> [What the task asks] The answer must consist of each line below that contains the string "field".

══ Available data

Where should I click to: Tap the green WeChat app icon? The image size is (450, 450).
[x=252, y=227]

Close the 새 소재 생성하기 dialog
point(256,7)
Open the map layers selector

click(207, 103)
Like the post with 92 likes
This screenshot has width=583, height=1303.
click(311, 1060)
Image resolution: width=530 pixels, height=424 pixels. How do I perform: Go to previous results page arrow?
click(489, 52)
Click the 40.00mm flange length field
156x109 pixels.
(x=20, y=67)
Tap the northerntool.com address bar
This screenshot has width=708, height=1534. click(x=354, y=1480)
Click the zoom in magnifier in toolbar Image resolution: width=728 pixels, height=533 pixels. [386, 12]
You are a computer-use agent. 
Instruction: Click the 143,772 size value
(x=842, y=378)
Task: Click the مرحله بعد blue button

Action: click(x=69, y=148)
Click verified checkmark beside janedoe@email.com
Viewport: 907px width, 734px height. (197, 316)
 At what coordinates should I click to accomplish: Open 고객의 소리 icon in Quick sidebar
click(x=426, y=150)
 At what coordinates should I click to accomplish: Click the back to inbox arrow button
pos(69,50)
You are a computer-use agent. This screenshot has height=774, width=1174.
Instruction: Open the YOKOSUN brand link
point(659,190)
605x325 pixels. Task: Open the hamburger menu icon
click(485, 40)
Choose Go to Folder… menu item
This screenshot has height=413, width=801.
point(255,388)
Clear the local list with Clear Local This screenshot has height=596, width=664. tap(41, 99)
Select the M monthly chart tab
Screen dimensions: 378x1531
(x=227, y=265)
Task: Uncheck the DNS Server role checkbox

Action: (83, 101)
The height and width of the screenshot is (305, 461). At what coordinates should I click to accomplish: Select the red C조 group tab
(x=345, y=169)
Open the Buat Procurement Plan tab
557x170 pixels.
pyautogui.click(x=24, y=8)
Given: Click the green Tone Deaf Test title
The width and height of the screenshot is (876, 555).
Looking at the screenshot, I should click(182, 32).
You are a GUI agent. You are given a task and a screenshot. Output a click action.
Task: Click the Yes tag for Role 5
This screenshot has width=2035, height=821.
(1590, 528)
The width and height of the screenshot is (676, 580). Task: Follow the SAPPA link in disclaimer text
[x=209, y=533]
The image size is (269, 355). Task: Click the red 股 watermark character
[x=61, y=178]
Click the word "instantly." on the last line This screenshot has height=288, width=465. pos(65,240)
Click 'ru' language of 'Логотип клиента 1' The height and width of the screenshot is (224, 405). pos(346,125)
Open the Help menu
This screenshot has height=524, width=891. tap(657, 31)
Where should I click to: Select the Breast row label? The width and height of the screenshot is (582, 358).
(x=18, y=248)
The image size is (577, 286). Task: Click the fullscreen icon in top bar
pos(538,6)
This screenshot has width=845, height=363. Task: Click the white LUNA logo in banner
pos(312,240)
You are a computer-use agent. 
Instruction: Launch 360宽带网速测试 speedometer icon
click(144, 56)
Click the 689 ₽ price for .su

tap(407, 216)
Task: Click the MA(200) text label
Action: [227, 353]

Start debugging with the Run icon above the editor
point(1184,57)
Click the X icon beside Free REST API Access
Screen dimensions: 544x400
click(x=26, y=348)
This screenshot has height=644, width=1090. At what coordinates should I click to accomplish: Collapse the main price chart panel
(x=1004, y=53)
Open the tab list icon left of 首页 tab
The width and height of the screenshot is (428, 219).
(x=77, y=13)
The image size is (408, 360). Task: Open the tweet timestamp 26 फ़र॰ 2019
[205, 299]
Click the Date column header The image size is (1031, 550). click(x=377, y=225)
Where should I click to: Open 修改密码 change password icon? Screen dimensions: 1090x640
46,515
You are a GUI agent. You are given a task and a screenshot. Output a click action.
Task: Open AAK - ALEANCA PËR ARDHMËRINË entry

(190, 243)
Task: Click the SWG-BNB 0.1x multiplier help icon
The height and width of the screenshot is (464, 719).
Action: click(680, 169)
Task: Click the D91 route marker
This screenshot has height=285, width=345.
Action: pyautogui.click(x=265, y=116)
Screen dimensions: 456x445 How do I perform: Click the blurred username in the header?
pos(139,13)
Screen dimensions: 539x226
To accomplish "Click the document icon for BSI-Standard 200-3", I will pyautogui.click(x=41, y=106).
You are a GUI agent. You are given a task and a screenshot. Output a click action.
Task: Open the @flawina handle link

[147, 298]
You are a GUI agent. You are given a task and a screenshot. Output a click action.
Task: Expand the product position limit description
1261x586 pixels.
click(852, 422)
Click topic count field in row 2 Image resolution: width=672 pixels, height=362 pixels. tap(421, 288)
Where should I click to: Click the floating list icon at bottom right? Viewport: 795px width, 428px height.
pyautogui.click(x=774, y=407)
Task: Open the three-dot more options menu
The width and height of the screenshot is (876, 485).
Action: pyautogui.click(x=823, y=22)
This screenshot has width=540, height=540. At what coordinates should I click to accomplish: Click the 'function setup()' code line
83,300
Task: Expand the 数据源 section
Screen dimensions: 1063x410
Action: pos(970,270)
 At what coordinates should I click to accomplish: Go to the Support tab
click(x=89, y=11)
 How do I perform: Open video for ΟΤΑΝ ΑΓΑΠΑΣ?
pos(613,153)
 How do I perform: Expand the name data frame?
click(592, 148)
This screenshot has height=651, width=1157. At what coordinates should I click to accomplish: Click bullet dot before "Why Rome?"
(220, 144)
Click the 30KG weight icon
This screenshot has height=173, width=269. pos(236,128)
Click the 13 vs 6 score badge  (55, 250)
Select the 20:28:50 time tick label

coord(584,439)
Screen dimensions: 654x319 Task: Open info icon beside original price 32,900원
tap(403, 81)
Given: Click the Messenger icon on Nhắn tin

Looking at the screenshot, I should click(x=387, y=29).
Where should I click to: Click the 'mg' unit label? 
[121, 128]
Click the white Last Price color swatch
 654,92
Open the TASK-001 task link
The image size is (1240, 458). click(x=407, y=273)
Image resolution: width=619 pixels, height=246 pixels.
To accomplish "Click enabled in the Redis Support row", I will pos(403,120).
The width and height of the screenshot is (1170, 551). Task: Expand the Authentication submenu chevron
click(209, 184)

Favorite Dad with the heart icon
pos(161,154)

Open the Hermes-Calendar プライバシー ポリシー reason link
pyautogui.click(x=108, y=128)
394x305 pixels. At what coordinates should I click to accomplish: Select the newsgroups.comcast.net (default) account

════

> [Exercise answer]
Click the 40.00mm flange length field
Click topic count field in row 2 Image resolution: width=672 pixels, height=362 pixels. tap(421, 288)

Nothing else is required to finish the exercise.